World Trademark Review blog

5.19.2015

The US Court of Appeals for the Federal Circuit vacating the jury’s damages awards against Samsung products that were found liable for trade dress dilution may be grabbing mainstream media headlines, but it is the affirmation of design patent damages that practitioners will find more significant.

In Apple v Samsung Electronics, the US District Court for the Northern District of California previously found that Samsung had infringed Apple’s design and utility patents, and diluted Apple’s trade dresses, making headlines when it awarded Apple more than $1 billion in damages. Samsung appealed and this week the US Court of Appeals for the Federal Circuit affirmed the jury’s verdict on the design patent infringements, the validity of two utility patent claims, and the damages awarded for the design and utility patent infringements appealed by Samsung, while reversing the jury’s findings that the asserted trade dresses are protectable. It therefore vacated the jury’s damages awards against the Samsung products that were found liable for trade dress dilution.
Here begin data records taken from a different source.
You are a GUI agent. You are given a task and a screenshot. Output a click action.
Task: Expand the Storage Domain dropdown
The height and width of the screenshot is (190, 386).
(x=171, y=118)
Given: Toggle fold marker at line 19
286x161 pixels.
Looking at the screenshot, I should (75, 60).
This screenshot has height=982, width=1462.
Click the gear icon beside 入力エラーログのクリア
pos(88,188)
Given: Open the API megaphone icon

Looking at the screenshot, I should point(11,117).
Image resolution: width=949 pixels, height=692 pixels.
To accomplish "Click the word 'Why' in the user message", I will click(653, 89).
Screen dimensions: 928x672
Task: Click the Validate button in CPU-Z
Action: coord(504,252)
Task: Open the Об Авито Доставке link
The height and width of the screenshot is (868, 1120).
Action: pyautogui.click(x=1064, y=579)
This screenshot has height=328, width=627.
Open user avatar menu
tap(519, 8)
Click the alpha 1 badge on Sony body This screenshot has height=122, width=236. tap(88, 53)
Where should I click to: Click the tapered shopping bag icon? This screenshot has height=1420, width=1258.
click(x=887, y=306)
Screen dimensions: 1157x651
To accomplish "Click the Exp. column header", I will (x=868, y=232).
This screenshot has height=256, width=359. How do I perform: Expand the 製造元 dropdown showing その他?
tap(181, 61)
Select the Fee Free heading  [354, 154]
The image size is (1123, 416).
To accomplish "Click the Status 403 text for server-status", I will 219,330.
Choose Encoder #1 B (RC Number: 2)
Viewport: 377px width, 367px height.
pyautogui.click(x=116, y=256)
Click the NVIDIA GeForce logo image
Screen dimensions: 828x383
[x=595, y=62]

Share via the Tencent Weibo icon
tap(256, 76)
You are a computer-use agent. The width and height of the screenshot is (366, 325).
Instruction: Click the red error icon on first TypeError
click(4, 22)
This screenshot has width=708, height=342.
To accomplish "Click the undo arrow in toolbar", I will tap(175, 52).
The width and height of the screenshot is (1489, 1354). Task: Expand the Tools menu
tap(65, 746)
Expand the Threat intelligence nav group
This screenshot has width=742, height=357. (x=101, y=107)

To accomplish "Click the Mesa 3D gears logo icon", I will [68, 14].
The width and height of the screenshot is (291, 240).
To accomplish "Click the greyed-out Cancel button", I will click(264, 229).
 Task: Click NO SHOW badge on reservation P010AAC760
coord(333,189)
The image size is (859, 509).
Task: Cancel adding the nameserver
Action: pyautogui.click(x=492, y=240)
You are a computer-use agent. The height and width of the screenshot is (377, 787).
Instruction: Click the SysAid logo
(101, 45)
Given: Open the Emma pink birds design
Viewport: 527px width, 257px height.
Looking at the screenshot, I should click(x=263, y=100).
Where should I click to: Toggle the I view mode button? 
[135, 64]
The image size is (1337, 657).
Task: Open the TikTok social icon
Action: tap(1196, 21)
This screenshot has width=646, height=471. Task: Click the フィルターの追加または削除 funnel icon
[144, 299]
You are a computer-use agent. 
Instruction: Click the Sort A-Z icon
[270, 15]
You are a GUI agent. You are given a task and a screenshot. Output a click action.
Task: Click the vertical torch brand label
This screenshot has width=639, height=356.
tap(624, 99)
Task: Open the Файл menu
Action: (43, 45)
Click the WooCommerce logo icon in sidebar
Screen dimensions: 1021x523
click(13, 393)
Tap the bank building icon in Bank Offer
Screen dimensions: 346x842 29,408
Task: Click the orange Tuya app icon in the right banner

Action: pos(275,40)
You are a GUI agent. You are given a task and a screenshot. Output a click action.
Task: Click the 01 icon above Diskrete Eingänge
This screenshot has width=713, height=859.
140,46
Leaving aside the utility patent aspects, it is the design patent and trade dress dimensions that are worth focusing on from a trademark practitioner’s perspective.

James H Donoian, partner at McCarter & English, comments: “The reversal of the trades dress claims isn’t surprising because it’s so difficult to protect trade dress when it’s a common geometric shape with functional characteristics. The iPhone may have suffered from a bit of both as the claimed trade dress included a rectangle with colourful icons under a flat screen. It’s difficult to imagine a touch screen handheld device without a flat screen and colourful icons to identify each app. The biggest lesson is to carefully define the trade dress.”

Considering the design patent and trade dress dimensions in tandem, Donoian suggests: “The reason for the court’s seemingly odd split between the design patent and the trade dress claims is due to the slight differences in the design patent drawings and the defined trade dress, and the difference between the Federal Circuit standard for the former and the Ninth Circuit standard for the latter (which doesn’t require a lot for functionality). So, strategy in framing claims needs to account for those possible differences and perhaps choice of venue where the claims include both types of IP rights and functionality may be an issue.”